Beer is vulnerable to unsettling disturbance by shaking, dropping, churning or sudden high pressurization, with risk of natural sedimentation being raised and recirculated, which can in turn impair visual appearance and taste. In cask or so-called ‘real’ ale the yeast and fermentation can still be active. Foaming upon dispensing allows carbon dioxide to escape. A hand pump is commonly used for real ales, but needs to be primed and if mishandled can induce unintended frothing or aeration upon delivery.
Lately, so-called ‘keg’ beer has been specially developed as a brewing formulation to allow dispensing through a tap valve from pressurized, suitably robust and reinforced, generally metal, container vessels to inhibit hazardous split or rupture and wasteful contents discharge spillage. A keg of draft beer could last 20-30 days before perceptible taste and aroma deterioration occur to an unpalatable degree. Keg beer is drawn from a pressurized keg, commonly charged with an external gas supply, such as nitrogen or carbon dioxide or a mixture of the two from a gas bottle or cylinder. Such artificial carbonation is after fermentation has concluded. Keg beer is pasteurized and filtered to prolong its storage life, although with an impact upon its taste.

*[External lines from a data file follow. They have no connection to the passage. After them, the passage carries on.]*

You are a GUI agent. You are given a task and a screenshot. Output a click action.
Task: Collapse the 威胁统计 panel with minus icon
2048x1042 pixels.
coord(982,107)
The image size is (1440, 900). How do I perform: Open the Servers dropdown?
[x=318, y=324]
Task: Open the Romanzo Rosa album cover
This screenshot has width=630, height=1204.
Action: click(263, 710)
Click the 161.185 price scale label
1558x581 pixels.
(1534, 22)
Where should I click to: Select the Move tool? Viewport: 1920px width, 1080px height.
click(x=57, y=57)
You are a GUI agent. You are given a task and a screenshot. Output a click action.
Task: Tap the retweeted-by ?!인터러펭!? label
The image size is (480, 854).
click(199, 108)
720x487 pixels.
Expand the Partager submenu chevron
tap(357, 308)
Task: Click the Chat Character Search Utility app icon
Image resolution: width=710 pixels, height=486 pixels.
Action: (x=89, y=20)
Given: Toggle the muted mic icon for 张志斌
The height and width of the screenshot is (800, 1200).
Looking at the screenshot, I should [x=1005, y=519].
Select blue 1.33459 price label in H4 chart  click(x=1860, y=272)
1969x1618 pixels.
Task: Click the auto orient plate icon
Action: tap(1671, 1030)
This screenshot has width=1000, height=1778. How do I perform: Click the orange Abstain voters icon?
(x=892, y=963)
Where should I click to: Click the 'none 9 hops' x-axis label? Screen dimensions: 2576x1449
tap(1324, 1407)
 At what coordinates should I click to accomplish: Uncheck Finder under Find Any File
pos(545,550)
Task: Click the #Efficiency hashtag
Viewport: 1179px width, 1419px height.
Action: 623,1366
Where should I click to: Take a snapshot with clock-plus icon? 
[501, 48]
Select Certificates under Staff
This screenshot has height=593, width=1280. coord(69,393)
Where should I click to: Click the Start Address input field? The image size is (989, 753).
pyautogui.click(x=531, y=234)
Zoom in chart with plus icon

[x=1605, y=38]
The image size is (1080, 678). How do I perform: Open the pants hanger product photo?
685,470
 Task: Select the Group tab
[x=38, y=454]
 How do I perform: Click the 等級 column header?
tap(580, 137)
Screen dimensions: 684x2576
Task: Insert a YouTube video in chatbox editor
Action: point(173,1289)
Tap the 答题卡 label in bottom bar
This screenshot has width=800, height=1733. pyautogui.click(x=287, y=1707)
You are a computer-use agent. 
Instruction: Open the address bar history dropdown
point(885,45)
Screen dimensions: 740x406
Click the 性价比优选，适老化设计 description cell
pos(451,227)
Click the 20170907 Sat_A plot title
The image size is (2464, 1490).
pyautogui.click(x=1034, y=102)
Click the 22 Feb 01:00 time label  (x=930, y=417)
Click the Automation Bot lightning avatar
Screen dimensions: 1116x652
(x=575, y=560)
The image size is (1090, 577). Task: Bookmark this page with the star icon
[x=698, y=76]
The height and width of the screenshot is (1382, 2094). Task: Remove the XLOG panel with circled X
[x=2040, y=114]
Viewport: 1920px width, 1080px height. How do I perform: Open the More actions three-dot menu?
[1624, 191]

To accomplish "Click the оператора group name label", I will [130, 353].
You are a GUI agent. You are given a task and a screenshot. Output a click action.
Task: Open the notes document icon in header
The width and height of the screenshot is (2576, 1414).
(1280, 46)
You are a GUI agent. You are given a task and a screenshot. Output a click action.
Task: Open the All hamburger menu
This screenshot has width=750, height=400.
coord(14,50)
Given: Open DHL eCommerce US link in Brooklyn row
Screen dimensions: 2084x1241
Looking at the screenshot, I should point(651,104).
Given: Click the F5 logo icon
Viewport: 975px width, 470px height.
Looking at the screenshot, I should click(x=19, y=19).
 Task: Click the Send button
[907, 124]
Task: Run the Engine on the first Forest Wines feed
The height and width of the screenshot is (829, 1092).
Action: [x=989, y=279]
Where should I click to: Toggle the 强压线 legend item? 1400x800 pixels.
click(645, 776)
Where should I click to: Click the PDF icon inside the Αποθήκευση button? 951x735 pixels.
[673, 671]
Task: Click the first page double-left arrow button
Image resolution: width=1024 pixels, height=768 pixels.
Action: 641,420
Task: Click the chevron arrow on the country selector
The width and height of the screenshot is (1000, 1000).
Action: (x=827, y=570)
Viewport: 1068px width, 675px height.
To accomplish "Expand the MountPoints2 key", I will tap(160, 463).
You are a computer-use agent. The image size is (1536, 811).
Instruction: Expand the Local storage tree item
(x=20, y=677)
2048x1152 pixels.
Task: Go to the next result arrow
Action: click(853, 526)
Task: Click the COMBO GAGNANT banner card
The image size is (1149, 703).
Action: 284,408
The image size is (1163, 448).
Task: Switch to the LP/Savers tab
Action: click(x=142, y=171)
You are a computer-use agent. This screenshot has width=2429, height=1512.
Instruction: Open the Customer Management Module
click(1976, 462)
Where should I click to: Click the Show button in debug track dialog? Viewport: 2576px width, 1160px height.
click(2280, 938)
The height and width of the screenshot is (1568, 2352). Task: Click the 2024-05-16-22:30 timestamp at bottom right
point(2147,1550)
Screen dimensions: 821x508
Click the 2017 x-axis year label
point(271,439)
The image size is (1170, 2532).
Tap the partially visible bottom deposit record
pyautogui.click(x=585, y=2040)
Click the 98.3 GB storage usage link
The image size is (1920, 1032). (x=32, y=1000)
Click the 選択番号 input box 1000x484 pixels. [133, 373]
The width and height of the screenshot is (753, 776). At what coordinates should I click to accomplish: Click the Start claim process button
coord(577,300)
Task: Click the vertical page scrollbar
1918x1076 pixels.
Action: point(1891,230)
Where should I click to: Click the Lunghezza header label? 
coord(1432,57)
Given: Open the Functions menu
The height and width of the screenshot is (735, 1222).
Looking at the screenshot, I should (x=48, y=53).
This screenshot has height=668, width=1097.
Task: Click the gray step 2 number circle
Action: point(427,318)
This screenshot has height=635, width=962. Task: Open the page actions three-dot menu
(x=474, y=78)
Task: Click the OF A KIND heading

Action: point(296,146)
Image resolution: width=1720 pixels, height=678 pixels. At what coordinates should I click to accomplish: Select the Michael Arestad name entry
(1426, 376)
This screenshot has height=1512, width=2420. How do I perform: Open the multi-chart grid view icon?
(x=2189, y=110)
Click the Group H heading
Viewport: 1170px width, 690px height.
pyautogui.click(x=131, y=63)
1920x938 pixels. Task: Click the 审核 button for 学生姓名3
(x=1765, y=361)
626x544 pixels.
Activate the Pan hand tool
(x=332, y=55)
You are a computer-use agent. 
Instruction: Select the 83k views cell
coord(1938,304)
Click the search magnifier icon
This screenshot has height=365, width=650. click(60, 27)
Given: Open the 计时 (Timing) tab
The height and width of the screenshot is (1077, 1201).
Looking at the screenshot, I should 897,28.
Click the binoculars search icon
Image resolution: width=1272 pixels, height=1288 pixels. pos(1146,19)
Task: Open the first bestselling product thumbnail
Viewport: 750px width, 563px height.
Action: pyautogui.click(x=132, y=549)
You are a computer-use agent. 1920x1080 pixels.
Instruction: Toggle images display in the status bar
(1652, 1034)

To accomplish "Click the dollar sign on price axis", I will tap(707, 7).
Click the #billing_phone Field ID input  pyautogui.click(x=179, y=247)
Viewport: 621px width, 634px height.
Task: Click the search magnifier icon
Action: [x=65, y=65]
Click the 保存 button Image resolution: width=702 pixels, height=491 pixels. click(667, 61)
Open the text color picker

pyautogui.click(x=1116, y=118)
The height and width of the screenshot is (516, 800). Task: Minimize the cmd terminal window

A keg commonly has a single opening in the top center for a flow pipe and is artificially pressurized after fermentation with a mixture of carbon dioxide and nitrogen gas. The headspace above the beer to be dispensed is pressurized with gas, so the delivery pipe charge requiring only opening of a low effort valve at the point of dispensing. Some gasification and frothing of the product such as to form a head upon delivery, may be admitted as expected by the consumer. Above atmospheric pressure allows the product to be lifted from a low level, such as a basement cellar, to a bar counter serving level possibly a story or more above. This requires careful regular cleaning of long feed lines from a remote vessel, such as one located in a cool underlying cellar, to a dispensing head at a point of service such as a bar counter.